液体冷却プレートの入口ポートに、好ましくは水グリコールまたは誘電体などの低温流体をポンプで送り込む。この流体はマイクロチャネル上を流れ、そこで熱を吸収する。強制対流によって出口での流体温度が上昇し、その後、遠隔の熱交換器またはラジエーターに送られ、そこで周囲の空気に熱が放出される。すべての液体は、補給または漏洩監視用のリザーバーを備えた連続閉ループ内を流れる。液体冷却プレートの性能は、流量、圧力損失、およびチャネル形状によって決まる。
液体冷却板に使用される方程式は以下のとおりです。
伝導に関するフーリエの法則(Q=k A T d )
CFDモデリングのための、非圧縮性流体流れに対する簡略化されたナビエ・ストークス方程式。

液体冷却プレートと空冷の比較
液冷プレートと空冷プレートを比較する際には、それぞれの利点と欠点を理解する必要があります。名前が示すように、液冷は液体を使用します。液体は対流熱伝達係数が高いため、技術的にはより優れた熱伝達特性を発揮します。空気と比較して、小さな表面積から熱を効率的に除去することができます。

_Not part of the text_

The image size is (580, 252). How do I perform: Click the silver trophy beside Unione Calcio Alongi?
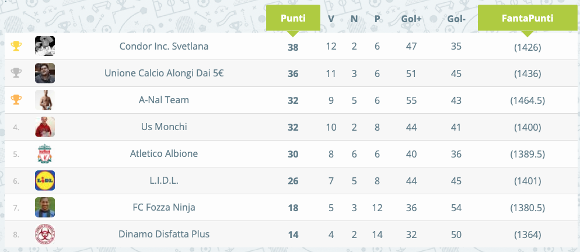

空冷方式では、放熱器を熱源に直接取り付ける必要があります。また、必要な冷却速度を達成するためには、高速回転する大型の冷却ファンが不可欠です。そのため、先に述べたように、機器が非常に大型化し、かさばり、場合によっては実用的でなくなる可能性があります。
液冷では、ポンプを用いて流路内のマイクロチャネルを通して液体を流し、加熱面との接触面積を増加させます。標準的な50mm×50mmの接触面積は2,500mm²です。高さ5mm、間隔0.1mmのフィンを備えたマイクロチャネルを用いることで、表面積は40,000mm²にまで拡大できます。また、液体を乱流に変換することで、熱伝達能力が向上します。その後、液体によって熱は独立した放熱箇所へと運ばれます。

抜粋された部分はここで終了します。